Every attempt (and I mean this) was made to ensure that the following objectives were met:

  • Any agent install can talk to a server install
  • Kibana web interface can talk to the server install
  • Each component works OOB and with each other
  • Utilize official opscode cookbooks where possible

This setup makes HEAVY use of roles. Additionally, ALL paths have been made into attributes.
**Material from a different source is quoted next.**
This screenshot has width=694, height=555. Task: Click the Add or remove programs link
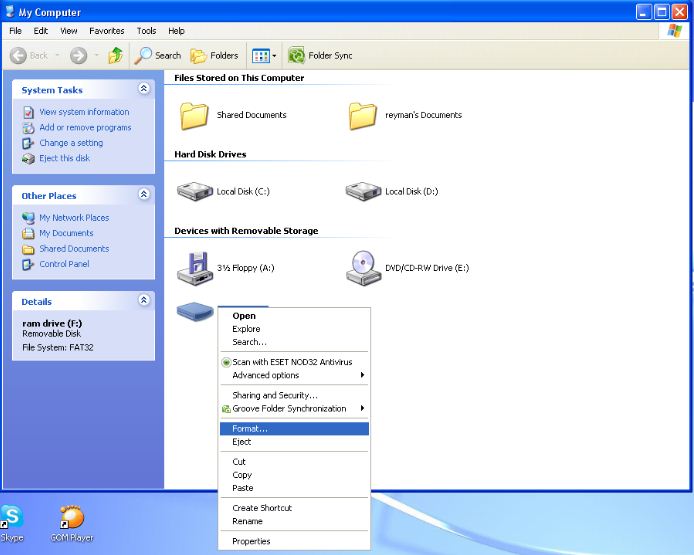coord(85,128)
Everything I could think of that would need to be customized has been made an attribute.

Defaults

By default, the recipes look for the following roles (defined as attributes so they can be overridden):

  • graphite_server - node['logstash']['graphite_role']
  • elasticsearch_server - node['logstash']['elasticsearch_role']
  • logstash_server - node['logstash']['kibana']['elasticsearch_role'] and node['logstash']['agent']['server_role']

The reason for giving kibana its own role assignment is to allow you to point to existing ES clusters/logstash installs.

The reason for giving agent its own role assignment is to allow the server and agent recipes to work together.

Yes, if you have a graphite installation with a role of graphite_server, logstash will send stats of events received to logstash.events.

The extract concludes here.